You do not want to copy the same settings record into every merchant account just to keep platform defaults in sync.

Platform 3

You need org-level policy and merchant-level runtime activity to coexist without pretending they are the same thing.

Scenario 1

Shared checkout controls

Set default payment-method rules or platform checkout behavior once at the organization layer instead of recreating the same config merchant by merchant.

Scenario 2

Fee policy from the top down

Apply organization-level fee and payment-policy decisions while still letting day-to-day payment activity stay merchant-scoped.

Scenario 3

Multi-merchant governance

Keep policy inheritance explicit when one software platform owns many merchant accounts with common operational rules.

Scenario 4

Cleaner platform rollouts

Launch new merchants with shared defaults already in place instead of reconfiguring the same controls every time a new account comes online.
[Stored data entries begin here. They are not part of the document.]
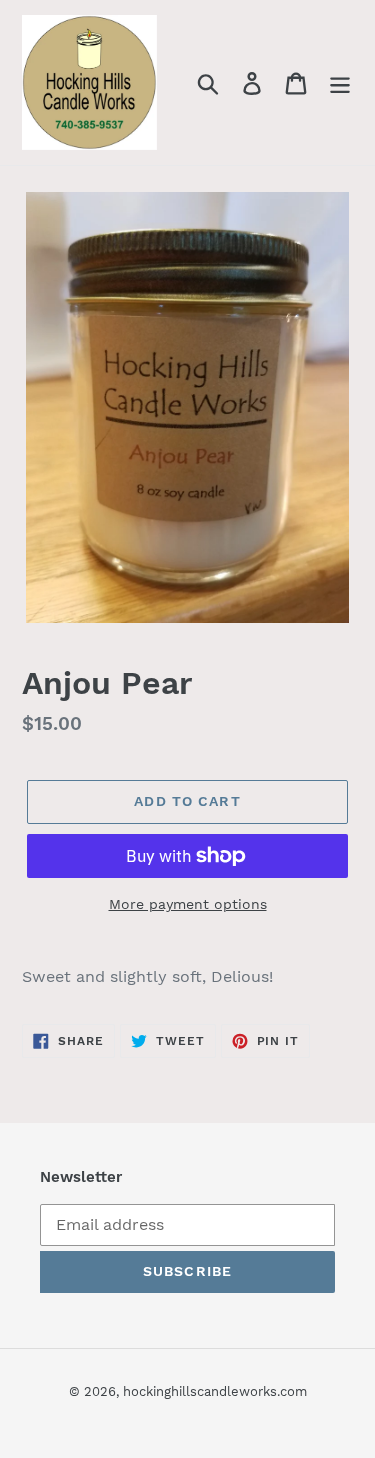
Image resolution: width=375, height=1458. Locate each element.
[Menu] (340, 82)
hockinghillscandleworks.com (215, 1391)
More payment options (188, 904)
Choose Something Narrower When

Use merchant settings alone when each account is intentionally autonomous and shared defaults would add more confusion than leverage.
Use scoped API keys when the main architecture problem is auth and permission boundaries instead of shared configuration.
Use merchant onboarding when the current bottleneck is creating and activating new merchants rather than governing existing ones.

Next Step

Wire the platform boundary first

Define auth, merchant scope, and install flow first, then let the narrower payment and checkout pages sit underneath it.